Look, this isn't their fault. Not directly. Politicians are ordinary people given extraordinary power. As ordinary people, they're flawed creatures. As flawed creatures, they're going to disappoint you when you expect them to act noble and pure when you put them up on a pedestal. Corruption and abuse are constants in politics, and if you think that we can somehow educate or legislate that corruption and abuse away, you've got another think coming.

So what is corruption? A game theorist would define it as pursuit of power or profit creating a perverse incentive that drives abnormal behavior, but us normal people would define it as greed and pettiness. The politician who votes against a tax hike because a business donated to his campaign, or a sheriff who will only sign off on a may-issue gun permit if you're his friend. It happens all the time. It's almost normal.

I want to hear about the abnormal corruption.

Give me your stories about corruption that escalated from everyday straight into the realm of farce. If you've heard a story that makes you wonder at the chutzpuh of some politician, or makes you consider the difference between a bureaucrat and a mob boss, I want to hear it.

To start, I want to share the story of when a small community organization tried to bring free internet access to San Francisco. Free internet for the poor. Seems like a no-brainer, right? Wrong.

One SF Supervisor told us she would vote against it unless we promised to fund quarterly field trips (eg to the zoo) for the kids in her district. Another promised to vote against it because we wouldn’t give free laptops to all of SF.

One Supe rejected it because poor people needed “training to use the Net.” Countless low/no-income residents spoke at hearings about how they had computers and knew how to use the web, but couldn’t afford Comcast. Supes mansplained back to those very people that they were wrong.
Later, this guy speculates that he had the bad fortune to propose this project in an election year when a bunch of supervisors didn't want to give the mayor a political win.
 

Terthna

Professional Lurker
In my city, there was a vote held on whether or not we should build new schools. In the end, the result was that the people voted against building the new schools, and they were subsequently built. Our city council doesn't put construction projects to a vote anymore; they just keep building useless crap (like a performance arts center almost nobody attends, and almost nobody could afford to attend even if they wanted to) regardless.

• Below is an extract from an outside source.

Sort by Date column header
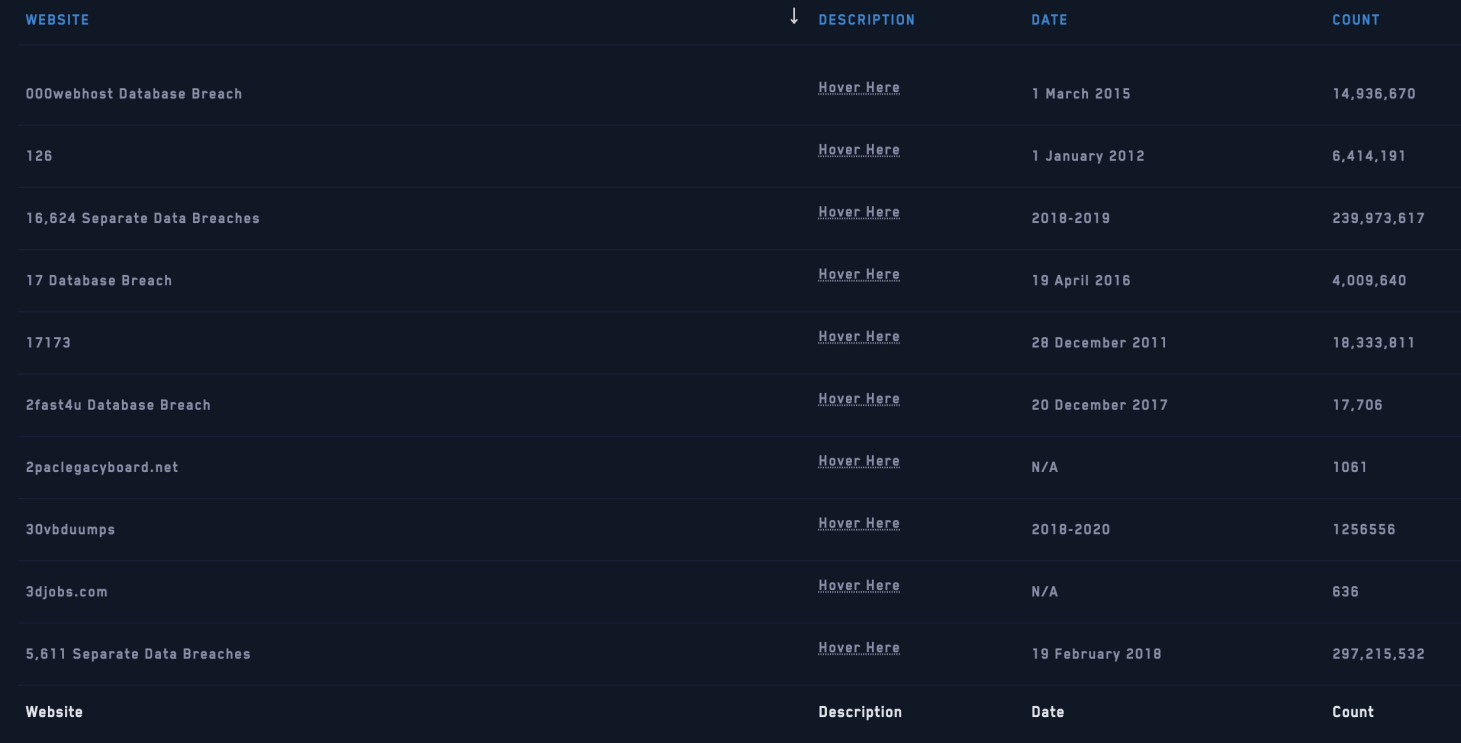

Fun fact; quite a number of politicians in my area only lived here for at most a few years before they got elected, and a similar number of them end up moving away after their term in office is up. It seems that we're being treated like we're nothing more than an opportunity for aspiring politicians to pad out their political resumes, before they seek office somewhere more important.
 

Captain X

Well-known member
Osaul
My state has a habit of putting things to popular vote, and when it doesn't go the way they want they just introduce it in legislature as a bill and pass it anyway. Recent example is that they first asked us if we wanted to make animal abuse/neglect a felony, upgrading it from a misdemeanor, and the populous voted against that. The next legislative session they made it that way anyway.